From f4378eb30667c00a74000707b4e7d34d9146491f Mon Sep 17 00:00:00 2001
From: Philippe Antoine <pantoine@oisf.net>
Date: Tue, 17 Jun 2025 14:53:31 +0200
Subject: [PATCH] doc/devguide: document app-layer protocol detection

Ticket: 6022
---
 .../devguide/internals/engines/index.rst      | 82 +++++++++++++++++++
 doc/userguide/rules/app-layer.rst             |  2 +
 etc/schema.json                               | 38 +++++++--
 3 files changed, 117 insertions(+), 5 deletions(-)

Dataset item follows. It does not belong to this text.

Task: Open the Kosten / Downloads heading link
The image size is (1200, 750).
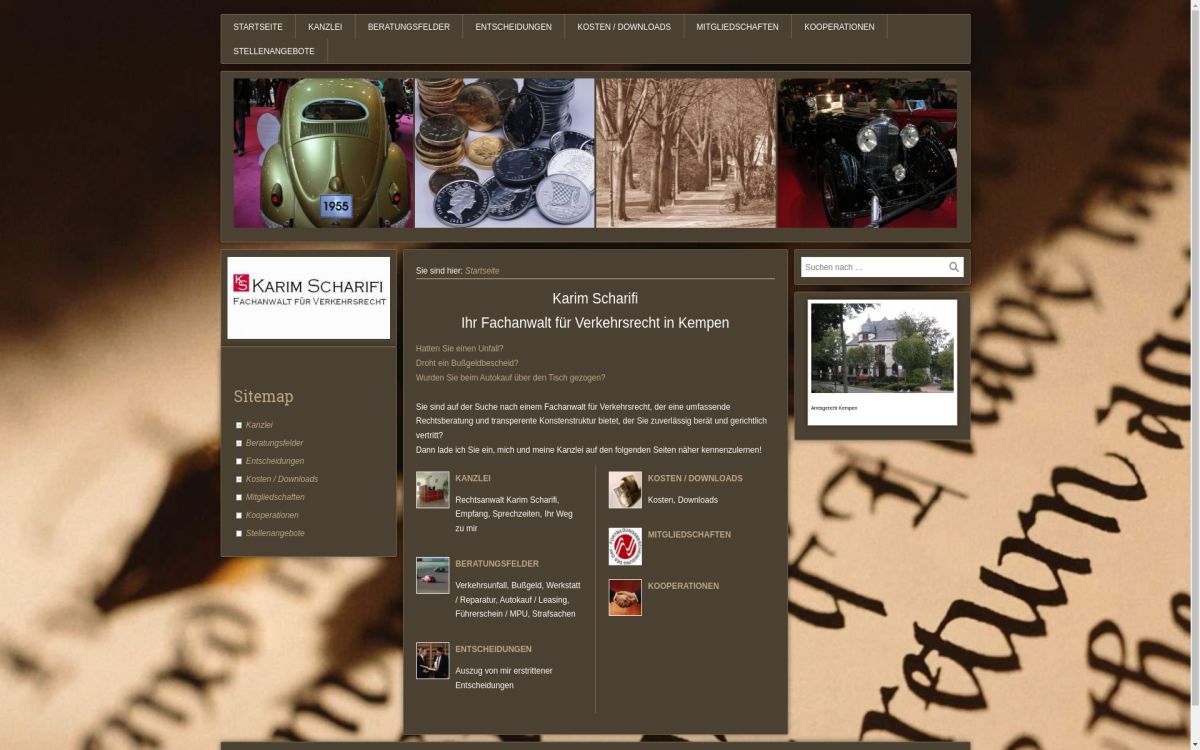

diff --git a/doc/userguide/devguide/internals/engines/index.rst b/doc/userguide/devguide/internals/engines/index.rst
index 6944a69761..26b04392e5 100644
--- a/doc/userguide/devguide/internals/engines/index.rst
+++ b/doc/userguide/devguide/internals/engines/index.rst
@@ -9,3 +9,85 @@ Stream
 
 Defrag
 ------
+
+Protocol detection
+------------------
+
+For each flow, Suricata will try to recognize the application layer protocol.
+
+Protocol detection is run for TCP and UDP flows.
+Protocol detection is run (generally) independently for both directions of the flow.
+A flow can change its app-layer protocol during its lifetime (TLS upgrade for example).
+Protocol detection can, in the midstream case, reverse a flow direction.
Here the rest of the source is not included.